*** SUPPLIED MATERIAL ***
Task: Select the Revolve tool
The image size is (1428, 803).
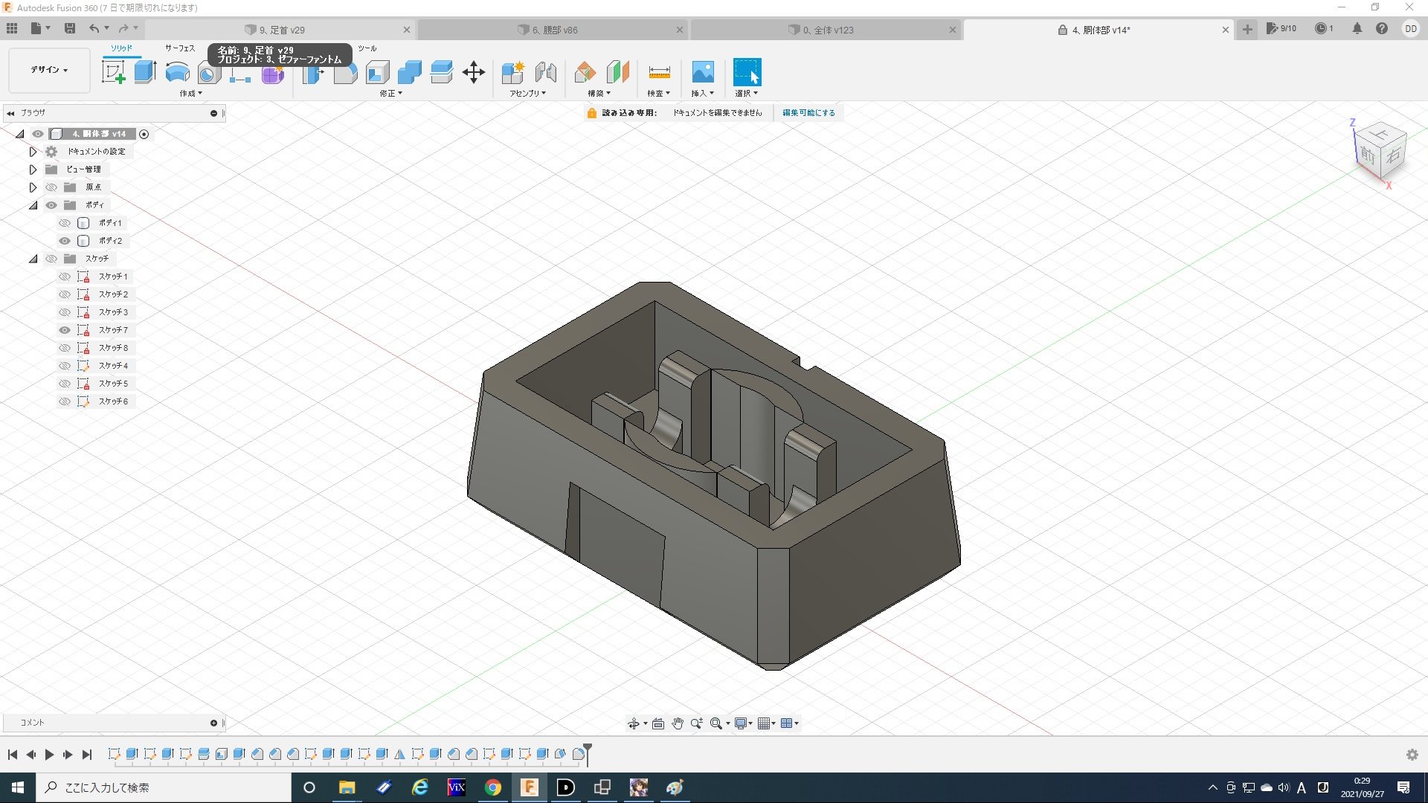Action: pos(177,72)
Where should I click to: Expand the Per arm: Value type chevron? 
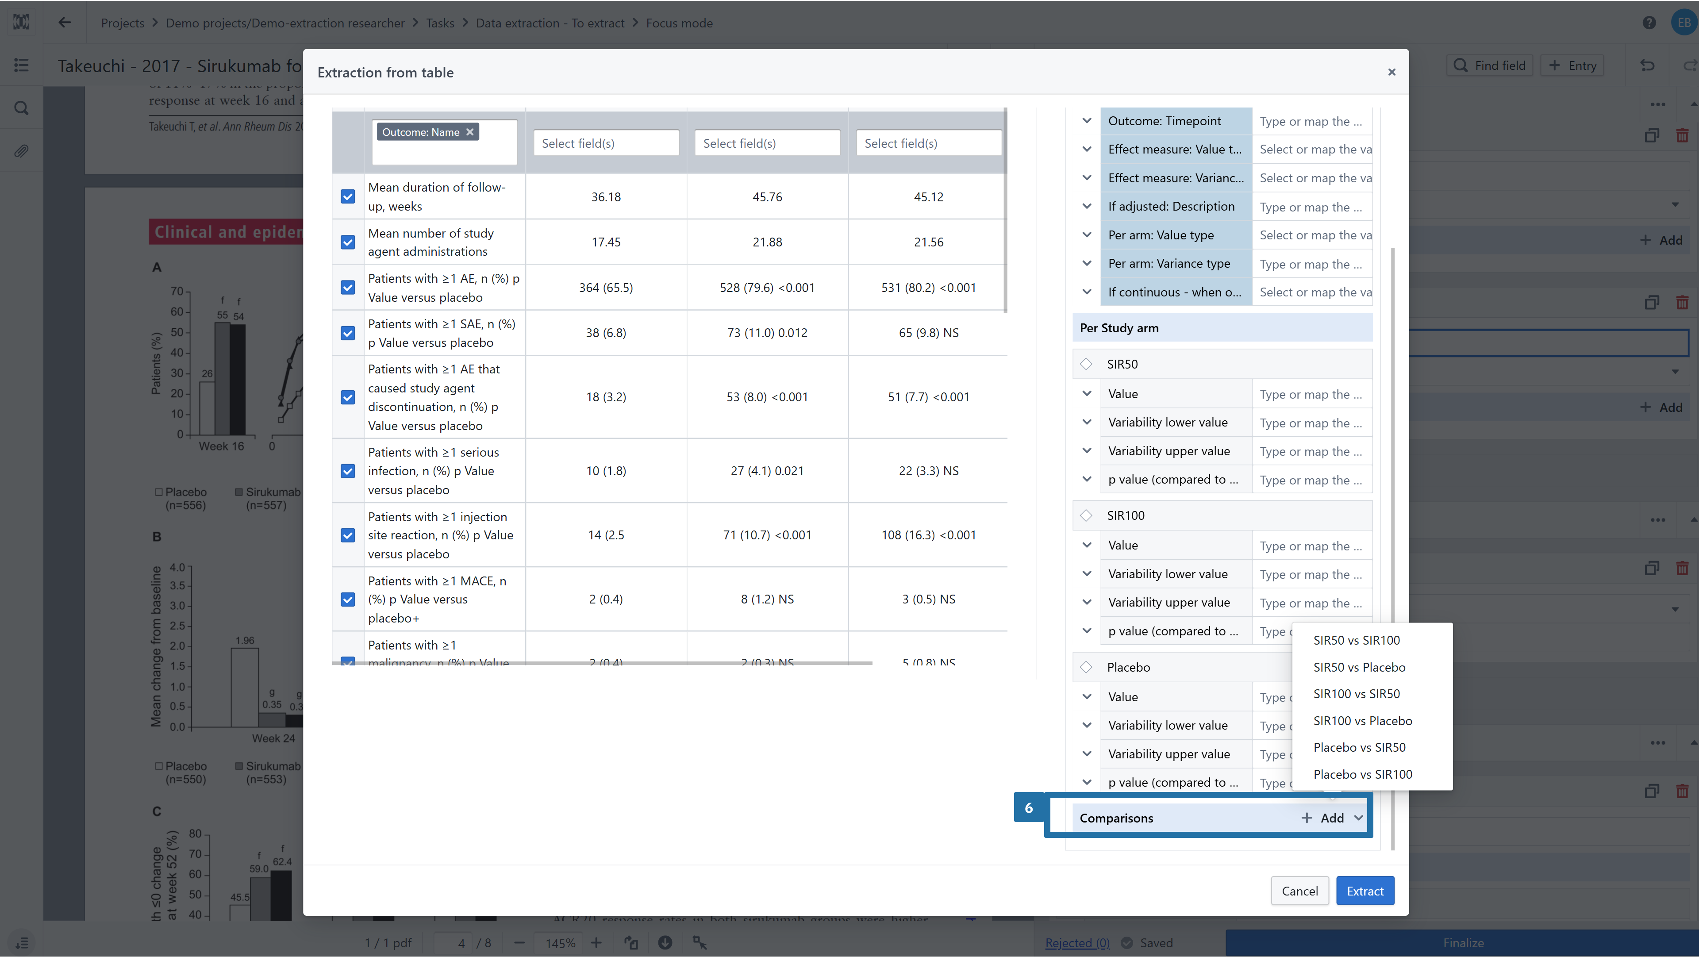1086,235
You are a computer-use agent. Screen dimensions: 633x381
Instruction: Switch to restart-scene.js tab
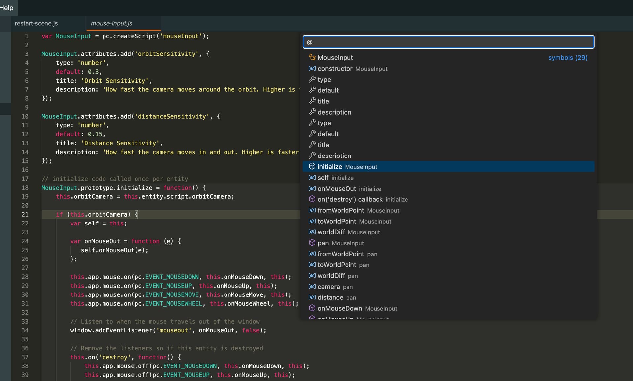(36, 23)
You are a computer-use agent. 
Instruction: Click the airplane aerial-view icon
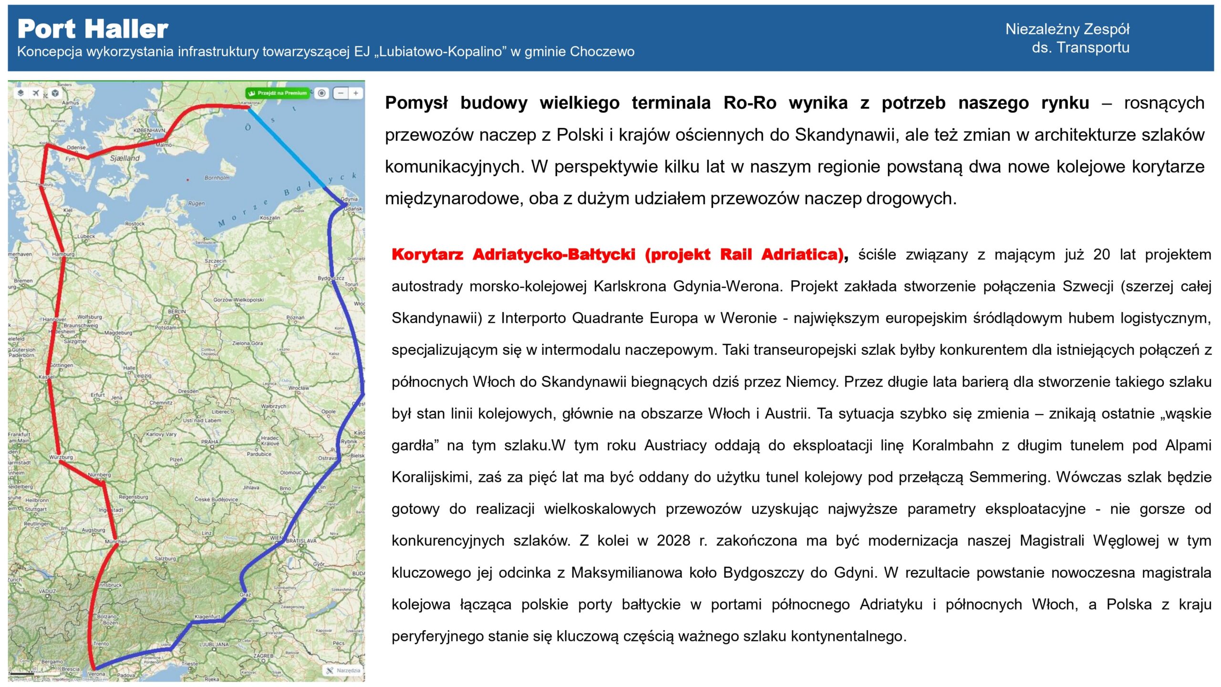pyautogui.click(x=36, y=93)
*** End of SUPPLIED MATERIAL ***
» **GOAL OF THE EXERCISE**: Look over the entries for "agent", then copy every line that includes that string.

» **FINISHED TASK**:
You are a computer-use agent. Screen dimensions: 633x381
You are a computer-use agent. 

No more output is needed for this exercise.